My PCOMP group (Michael Uzzi, Ananya Mukherjee) will be using a combination accelerometer and gyroscope in our media controller. Imagine the guts of a modern video game controller, the chip we have measures the same kinds of movement.
We’ll be using at least 5 inputs, for our media synthesizer. These are X, Y, Z accel and X, Y gyro data. It might be interesting to track the temperature as well. After an initial setback, we got consistent data streaming in. Code: http://itp.nyu.edu/~ab4254/PComp/Arduino/accelgyro/accel_gyro_test.pde
Now we have to figure out how the music synthesizer should react to this data.

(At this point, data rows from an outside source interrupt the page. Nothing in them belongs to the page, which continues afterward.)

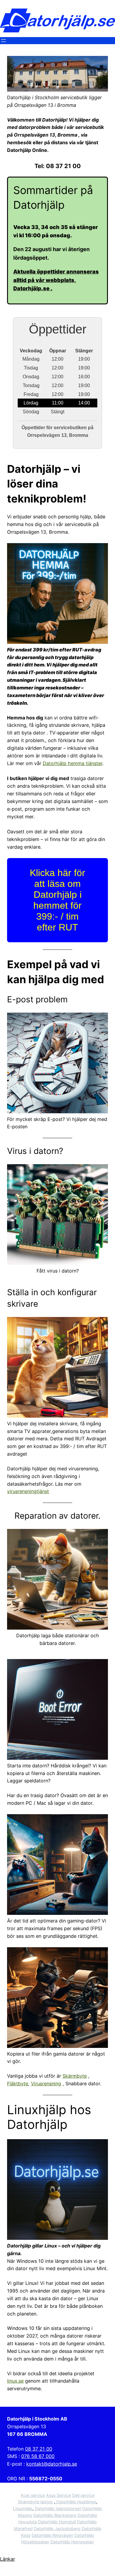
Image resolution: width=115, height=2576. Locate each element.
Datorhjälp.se (32, 288)
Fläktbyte (17, 2083)
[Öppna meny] (3, 40)
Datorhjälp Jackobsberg (57, 2528)
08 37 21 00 (38, 2449)
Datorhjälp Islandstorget (58, 2508)
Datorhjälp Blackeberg (54, 2515)
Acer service (33, 2495)
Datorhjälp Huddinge (75, 2501)
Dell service (83, 2495)
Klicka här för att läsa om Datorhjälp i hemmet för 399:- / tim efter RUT (57, 900)
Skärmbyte (75, 2076)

The data sheets for each sensor did not prepare us for the actual chip, which looked completely different from the manufacturer diagrams. The chip actually has 13 primary connection points.
We did not have ribbon cable or 9 separate colors on hand so I labeled each wire with tape. In the future I would prefer to use ribbon cable. Some suggestions were also to cut apart telephone or CAT5 cables.
Soldering everything neatly took several hours. Because none of us had soldered pins to a chip before, there was a bit of a learning curve. I was worried about burning the traces and metal rings around the holes, so our first attempt ended up mainly as blobs of solder around the tips of the header pins.
Jackson happened to sitting across from us and explained that this soldering was the reason our data was so poor. So I carefully redid them all. No more loose connections! Then we plugged everything back into the Uno. We used the 3.3V power and connected power and ground to the breadboard, but then plugged the wires directly into the analog inputs (A1 – A5).
This was altogether a complicated version of the assigned lab for multiple sensor input, and I am happy it came together.